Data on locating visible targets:

_ _ _ _ _ _ _

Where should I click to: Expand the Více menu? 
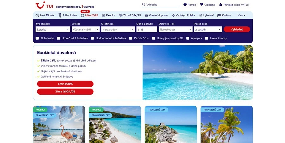coord(242,15)
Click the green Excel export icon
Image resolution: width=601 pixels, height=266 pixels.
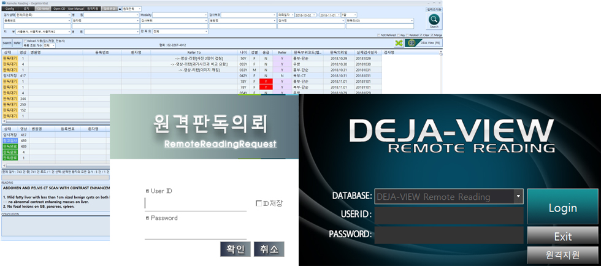point(399,43)
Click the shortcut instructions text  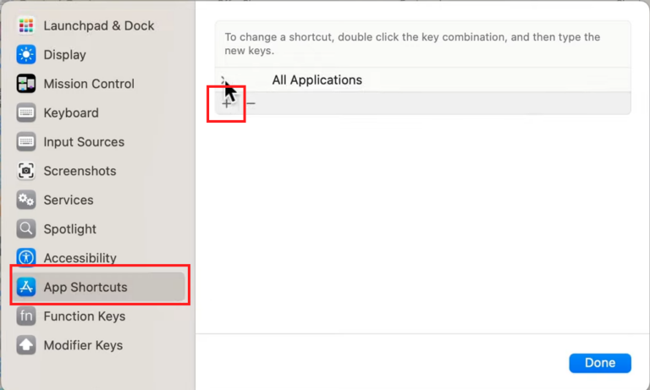(x=412, y=44)
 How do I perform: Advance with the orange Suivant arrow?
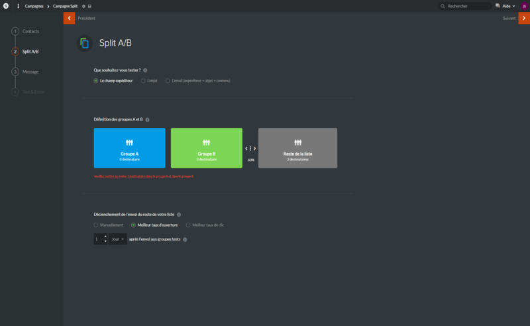pyautogui.click(x=524, y=18)
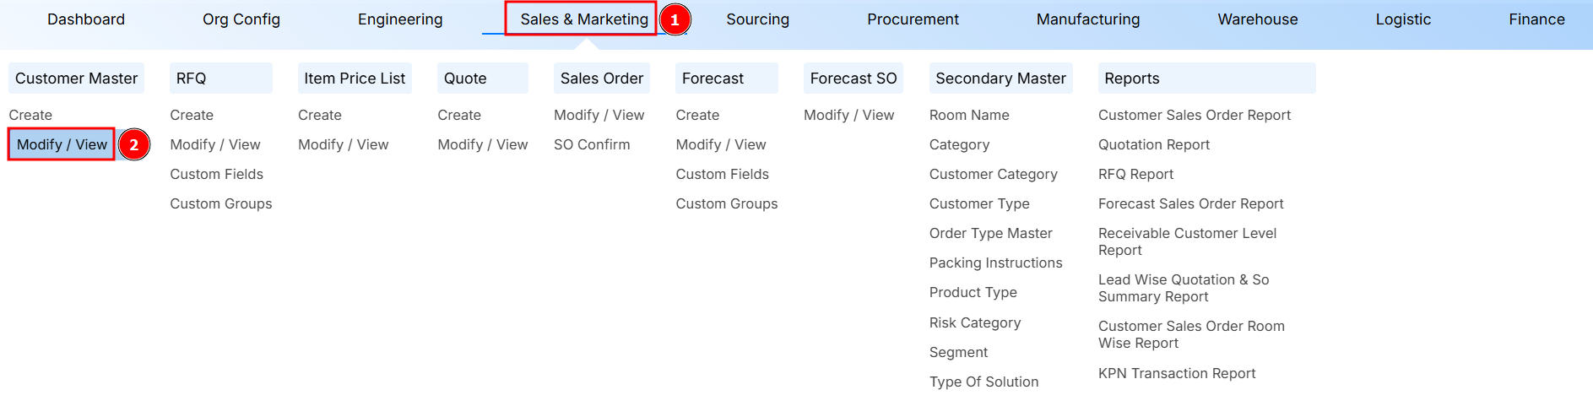Switch to the Engineering tab
The height and width of the screenshot is (417, 1593).
click(400, 19)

_ _ _ _ _ _ _

● **Instructions for the task**
Copy out word for word everything in the rows from the line containing "How do I perform: Advance" through the end of the rows, including both ends. Leave out the pictures.

● **Task solution**
 How do I perform: Advance with the orange Suivant arrow?
pyautogui.click(x=524, y=18)
Switch to the Engineering tab
The height and width of the screenshot is (417, 1593).
click(400, 19)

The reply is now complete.